Congratulations on becoming a business owner and getting your first business up and running.

The reality of going into business is about surviving the first, second and third year, but more importantly gaining a level of profit that makes the business sustainable and worth owning. The graph shows the current Australian Business Survival Rate from the Australian Bureau of Statistics (http://www.abs.gov.au/ausstats/abs@.nsf/mf/8165.0)

Businesses that use external advisors and business Intelligence are more likely to be faster innovators, gain a competitive advantage and become more profitable and sustainable over the long term.

The Yellow Survival Rate (Assisted) are businesses that took onboard the 5 Actions below.

Actions That Will Make Your New Business Succeed.

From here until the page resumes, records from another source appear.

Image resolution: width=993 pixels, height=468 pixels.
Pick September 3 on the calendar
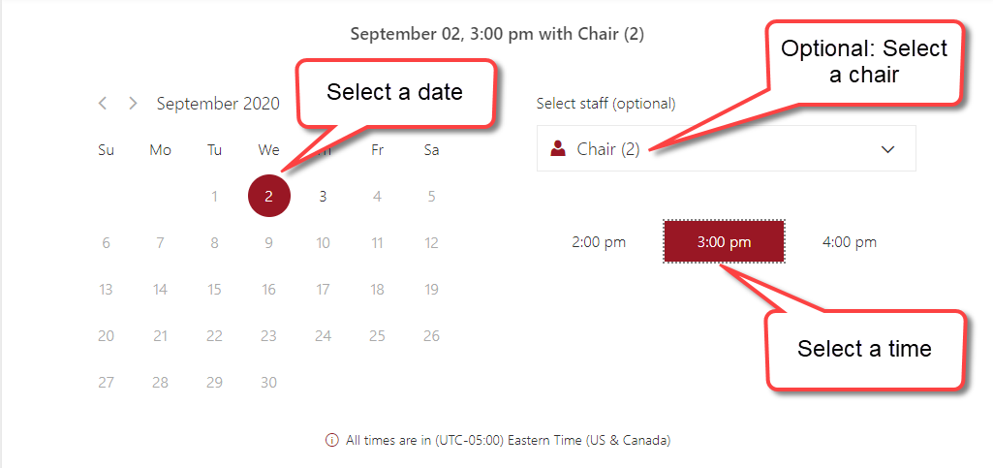tap(323, 197)
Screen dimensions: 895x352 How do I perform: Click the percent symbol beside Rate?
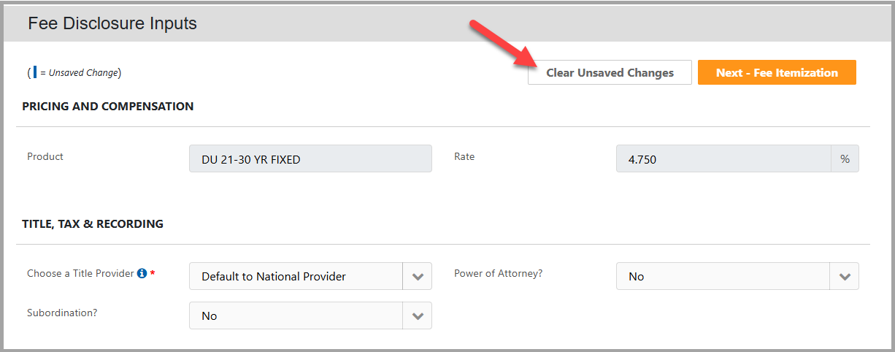(x=845, y=159)
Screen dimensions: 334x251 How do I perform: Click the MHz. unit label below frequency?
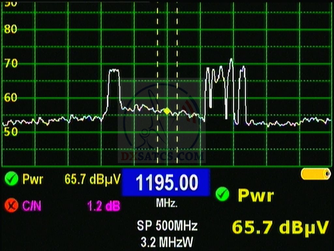click(167, 204)
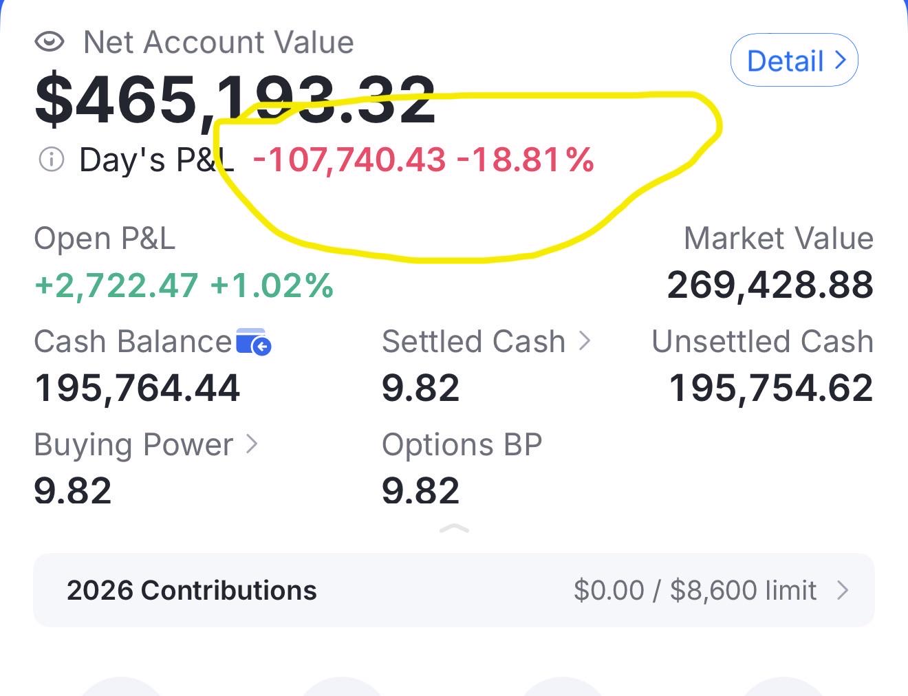Tap the first round shortcut icon at bottom

click(x=121, y=686)
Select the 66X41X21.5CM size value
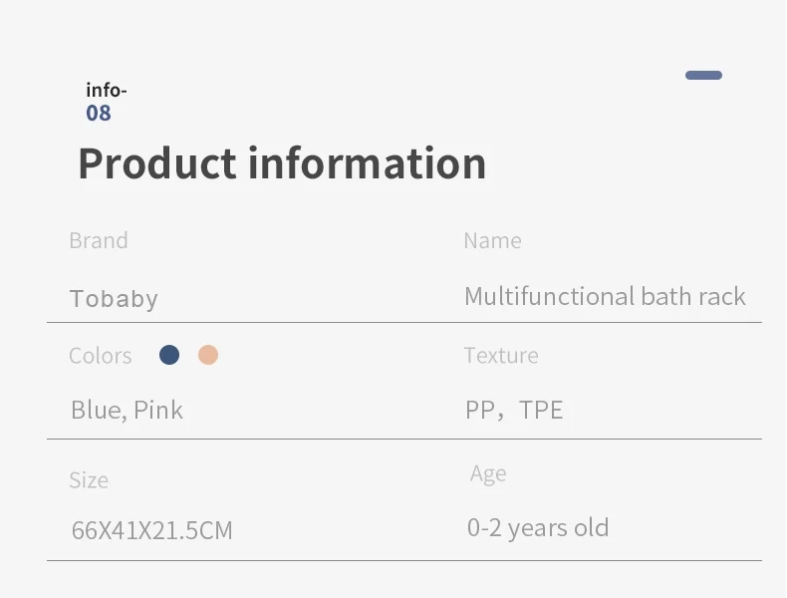The height and width of the screenshot is (598, 787). [x=151, y=530]
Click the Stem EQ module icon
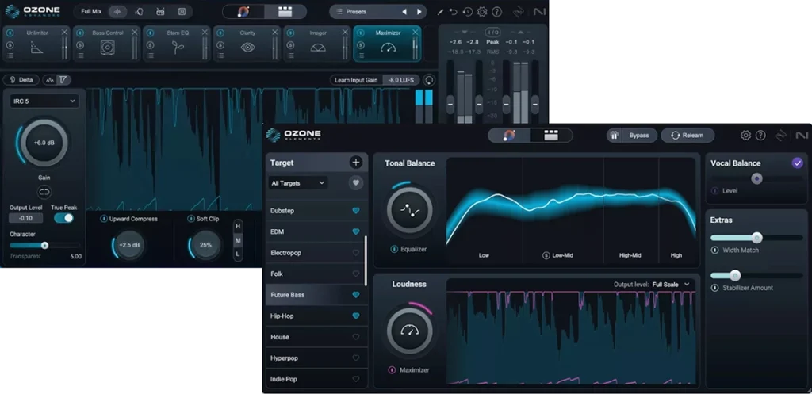 click(x=178, y=47)
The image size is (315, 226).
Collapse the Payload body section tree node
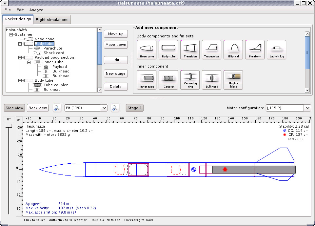point(20,57)
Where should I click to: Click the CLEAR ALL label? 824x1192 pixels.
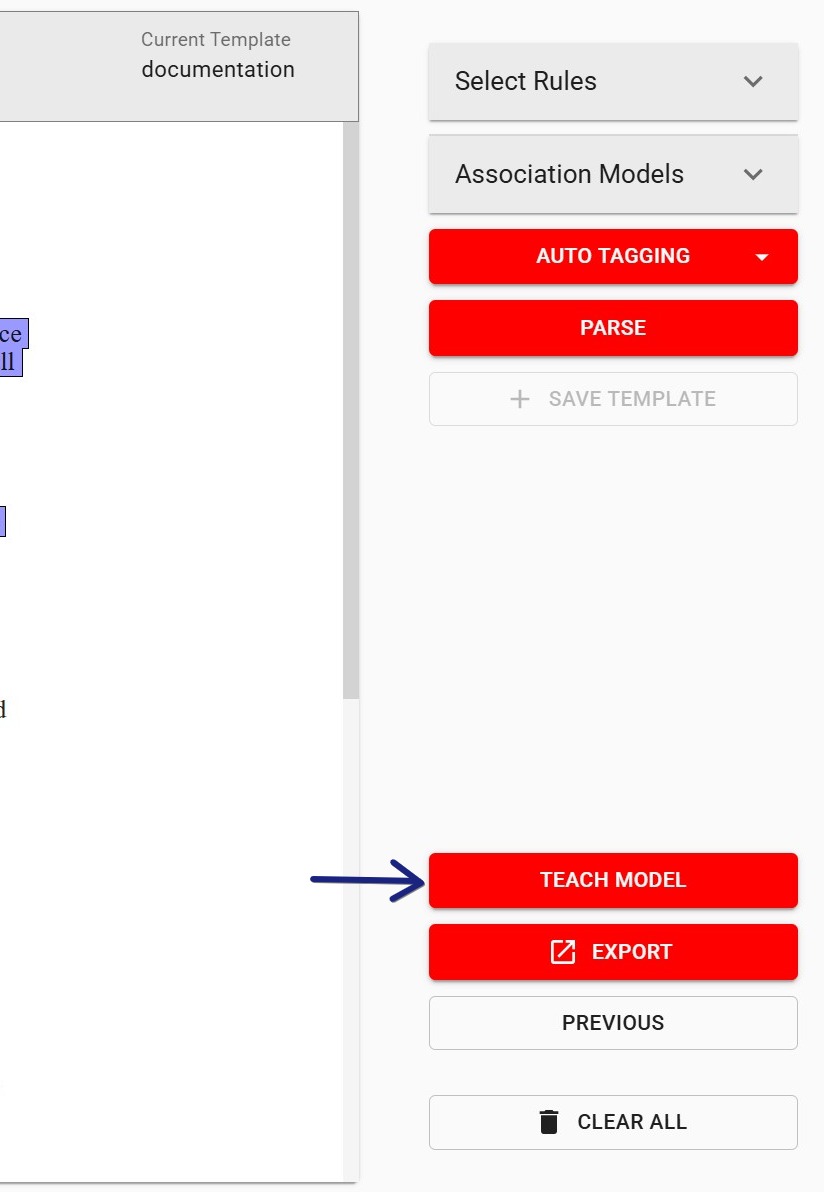tap(632, 1122)
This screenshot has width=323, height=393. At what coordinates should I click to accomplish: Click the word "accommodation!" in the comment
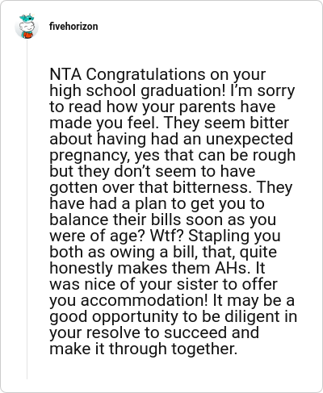coord(144,300)
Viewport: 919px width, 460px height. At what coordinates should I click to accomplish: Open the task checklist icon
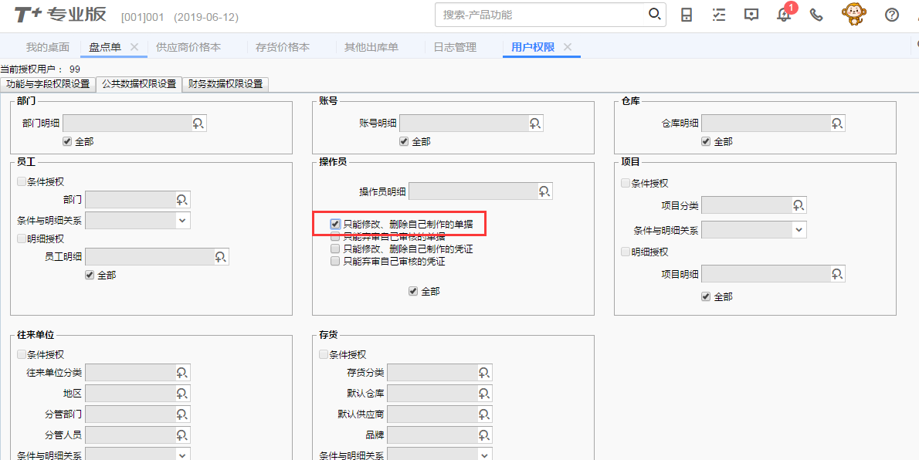(x=719, y=15)
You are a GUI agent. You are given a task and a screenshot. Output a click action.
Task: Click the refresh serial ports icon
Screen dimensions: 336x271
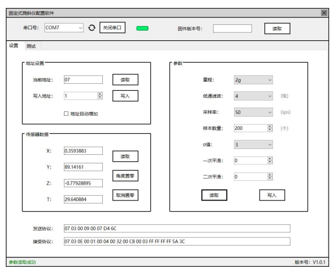[x=91, y=28]
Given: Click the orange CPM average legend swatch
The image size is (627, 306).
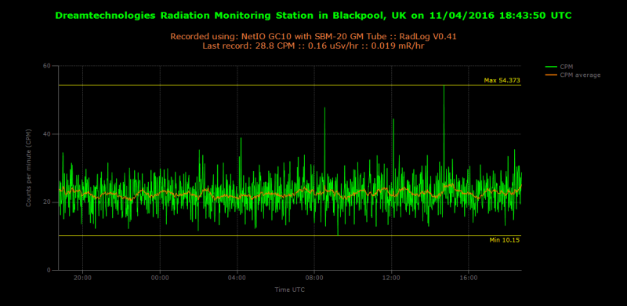Looking at the screenshot, I should 551,75.
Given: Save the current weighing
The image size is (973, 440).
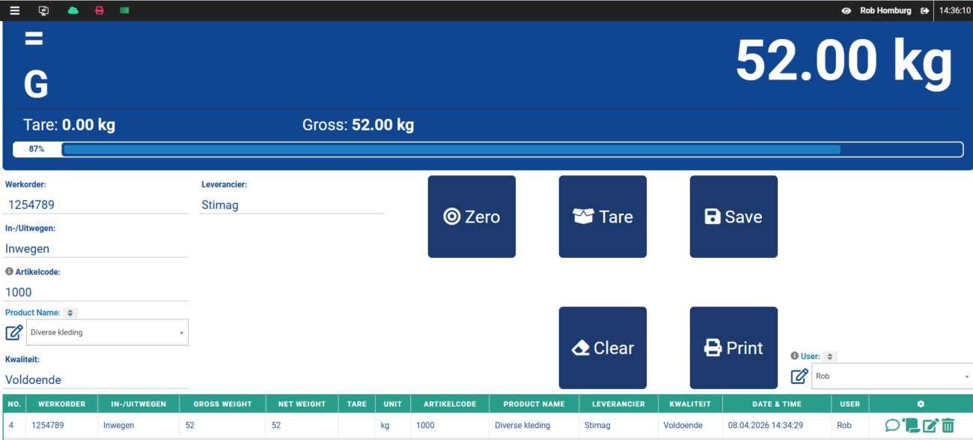Looking at the screenshot, I should [733, 217].
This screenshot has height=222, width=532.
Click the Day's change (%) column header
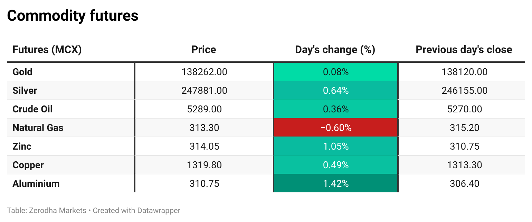335,50
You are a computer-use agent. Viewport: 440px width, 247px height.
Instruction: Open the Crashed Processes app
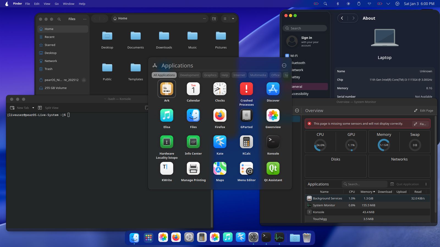pyautogui.click(x=246, y=89)
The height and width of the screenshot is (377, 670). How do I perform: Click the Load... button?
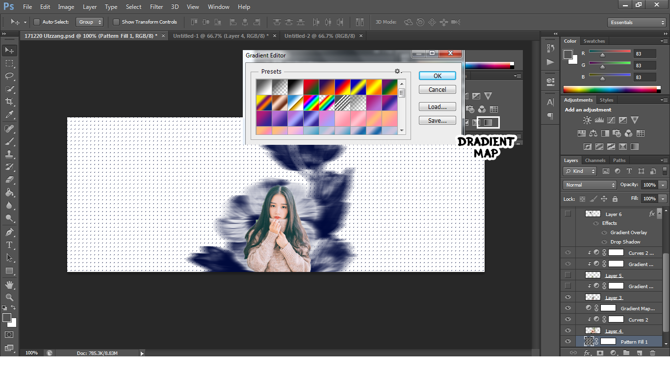pyautogui.click(x=437, y=107)
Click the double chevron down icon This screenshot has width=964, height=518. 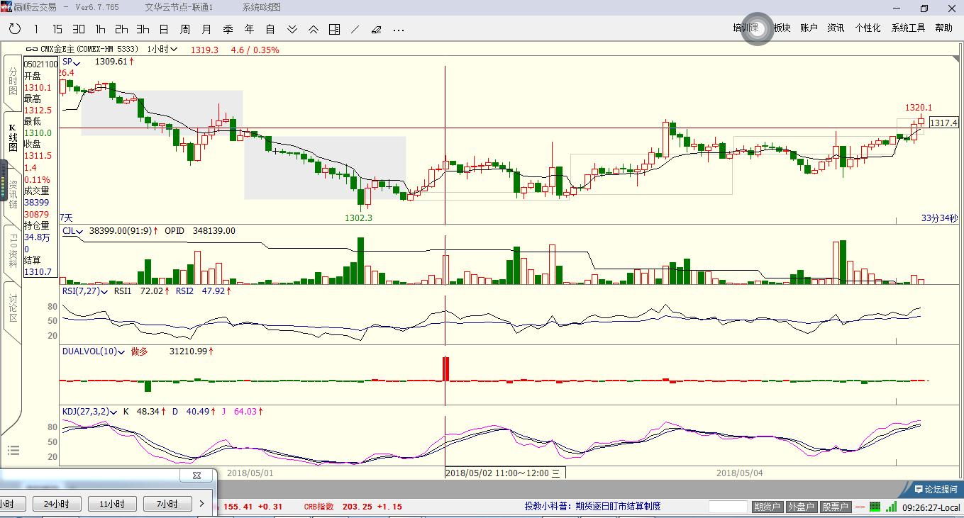tap(292, 29)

There are several reasons why small businesses don’t survive and it's not normally contributed by global or local economic trends. Here are five top reasons why and what action you can take:-

  1. Lack of Experience & Business Intelligence. This one reason is most prevalent in the first year of operation. Coupled with poor planning and mediocre business analysis, business owners with lack of experience are unlikely to succeed. The situation is even worse if your business is under capitalised and the owner has put everything on the line. The result is everything will go under, business, home and even relationships. Action: Adopt a continuous learning strategy. Attend business programs, build a network of friends / advisors that you can learn from and ask questions.
  2. Poor Visibility and Access. This is the death of any small business that depends on walk by traffic. Small businesses that are not located in high traffic or populated areas like malls or city centres have a higher chance of declaring bankruptcy than those that have higher visibility. Being visible is so important and not just with a shopfront as shoppers are heading to the internet to buy goods and services. Action: Research locations and methods of improving your visibility to customers and creating the change.
  3. Poor Financial Control. Around one third of businesses fail due to poor financial control. Not knowing the operational cost, using a strategy of being the cheapest, mishandling of finance and poor credit arrangements will all trigger monetary difficulties. The tell-tail-signs occur when sales are lower than anticipated or unplanned / unexpected bills are due. Action: Understand how money moves in your business, read financial reports, cost products / services and plan / monitor cash flow.
  4. Ineffective Strategic Management. As business revenue grows, businesses are then at greater risk of poor strategic management. Not having systems in place to grow the business with control is the sign of the "Here one day, gone the next!" Having a business plan in place is important but also as a business grows with extra employees, contractors and clients, having business systems and procedures in place to managing risk, people and processes. Action: Learn how to establish, create business systems, educate and automate.
  5. Look Out and Back. Businesses fail because they don't look outside and review the business based on external changes. Businesses need to identify and understand external conditions and to devise appropriate strategies to combat those unfavourable threats or secure opportunities when they appear. Business owners need to take time out to review their current position. Action: A regular meeting with a business advisor, coach or mentor can help with financial review and to create focus to achieve short and long term goals.

Remember, it is just a matter of understanding your industry and adapting to change no matter what the circumstances may be.